§ **TASK DETAILS**:
When the string "will" is part of a line in the data below, report the whole line.

§ **DATA TO USE**:
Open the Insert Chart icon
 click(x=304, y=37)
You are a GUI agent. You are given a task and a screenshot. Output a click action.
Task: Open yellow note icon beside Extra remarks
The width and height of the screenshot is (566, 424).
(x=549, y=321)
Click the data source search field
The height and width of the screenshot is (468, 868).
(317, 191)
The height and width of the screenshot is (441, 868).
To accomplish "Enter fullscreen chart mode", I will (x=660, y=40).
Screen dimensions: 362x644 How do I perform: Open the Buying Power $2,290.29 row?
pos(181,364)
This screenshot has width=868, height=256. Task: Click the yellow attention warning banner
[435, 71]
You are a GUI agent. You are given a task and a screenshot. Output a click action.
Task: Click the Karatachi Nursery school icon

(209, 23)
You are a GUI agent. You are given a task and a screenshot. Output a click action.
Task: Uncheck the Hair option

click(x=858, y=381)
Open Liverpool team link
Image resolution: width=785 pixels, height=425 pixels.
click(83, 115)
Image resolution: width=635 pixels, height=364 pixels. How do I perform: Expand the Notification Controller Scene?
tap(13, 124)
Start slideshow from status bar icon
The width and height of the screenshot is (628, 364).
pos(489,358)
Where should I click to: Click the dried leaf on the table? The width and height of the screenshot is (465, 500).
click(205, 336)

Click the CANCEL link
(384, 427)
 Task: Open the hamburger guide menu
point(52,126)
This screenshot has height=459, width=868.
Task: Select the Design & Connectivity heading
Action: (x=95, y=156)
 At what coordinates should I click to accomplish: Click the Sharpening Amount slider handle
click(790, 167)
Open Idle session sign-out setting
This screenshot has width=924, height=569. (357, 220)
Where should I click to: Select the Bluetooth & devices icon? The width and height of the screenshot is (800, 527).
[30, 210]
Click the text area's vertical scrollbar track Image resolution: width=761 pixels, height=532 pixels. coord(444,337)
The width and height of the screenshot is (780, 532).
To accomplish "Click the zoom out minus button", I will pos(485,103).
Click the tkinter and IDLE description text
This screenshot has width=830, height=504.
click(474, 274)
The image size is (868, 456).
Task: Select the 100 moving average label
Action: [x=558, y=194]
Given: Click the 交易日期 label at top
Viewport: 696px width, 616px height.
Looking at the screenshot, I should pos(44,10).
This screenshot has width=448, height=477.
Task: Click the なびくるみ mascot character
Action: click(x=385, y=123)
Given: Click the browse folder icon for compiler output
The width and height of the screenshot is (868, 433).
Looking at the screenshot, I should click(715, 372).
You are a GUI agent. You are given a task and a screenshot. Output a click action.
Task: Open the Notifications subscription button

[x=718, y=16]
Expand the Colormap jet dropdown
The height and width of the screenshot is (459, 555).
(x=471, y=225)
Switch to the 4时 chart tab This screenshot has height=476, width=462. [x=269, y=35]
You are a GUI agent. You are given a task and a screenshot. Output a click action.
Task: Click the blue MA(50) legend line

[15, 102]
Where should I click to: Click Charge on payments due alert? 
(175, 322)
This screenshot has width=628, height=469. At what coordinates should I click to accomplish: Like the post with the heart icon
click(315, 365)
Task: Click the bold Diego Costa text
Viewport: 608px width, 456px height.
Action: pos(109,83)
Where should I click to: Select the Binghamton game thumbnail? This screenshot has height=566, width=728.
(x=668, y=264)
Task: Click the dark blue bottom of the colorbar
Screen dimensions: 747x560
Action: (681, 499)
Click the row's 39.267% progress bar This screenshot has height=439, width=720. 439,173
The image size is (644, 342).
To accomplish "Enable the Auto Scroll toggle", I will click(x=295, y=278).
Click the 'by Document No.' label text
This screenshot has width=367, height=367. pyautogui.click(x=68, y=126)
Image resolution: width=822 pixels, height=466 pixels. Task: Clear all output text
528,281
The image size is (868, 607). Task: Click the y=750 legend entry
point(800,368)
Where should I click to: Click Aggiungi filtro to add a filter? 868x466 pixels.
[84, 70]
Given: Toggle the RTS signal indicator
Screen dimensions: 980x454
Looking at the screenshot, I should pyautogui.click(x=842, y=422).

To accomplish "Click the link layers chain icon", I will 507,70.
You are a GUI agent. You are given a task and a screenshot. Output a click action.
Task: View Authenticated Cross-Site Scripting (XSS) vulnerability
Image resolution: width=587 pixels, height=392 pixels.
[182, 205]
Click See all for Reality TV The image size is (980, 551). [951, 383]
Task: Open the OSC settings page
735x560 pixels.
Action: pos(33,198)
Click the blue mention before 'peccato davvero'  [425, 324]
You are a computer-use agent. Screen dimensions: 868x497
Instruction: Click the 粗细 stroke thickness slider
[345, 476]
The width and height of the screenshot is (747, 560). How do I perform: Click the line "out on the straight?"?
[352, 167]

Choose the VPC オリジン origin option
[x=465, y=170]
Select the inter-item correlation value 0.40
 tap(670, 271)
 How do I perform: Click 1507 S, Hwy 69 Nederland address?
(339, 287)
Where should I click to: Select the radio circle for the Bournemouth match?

§ **OUTPUT FOR THIS EXERCISE**:
To accomplish "Enter fullscreen chart mode", I will (x=660, y=40).
To accomplish "Click the zoom out minus button", I will pos(485,103).
To accomplish "Enable the Auto Scroll toggle", I will click(x=295, y=278).
To accomplish "Click the link layers chain icon", I will 507,70.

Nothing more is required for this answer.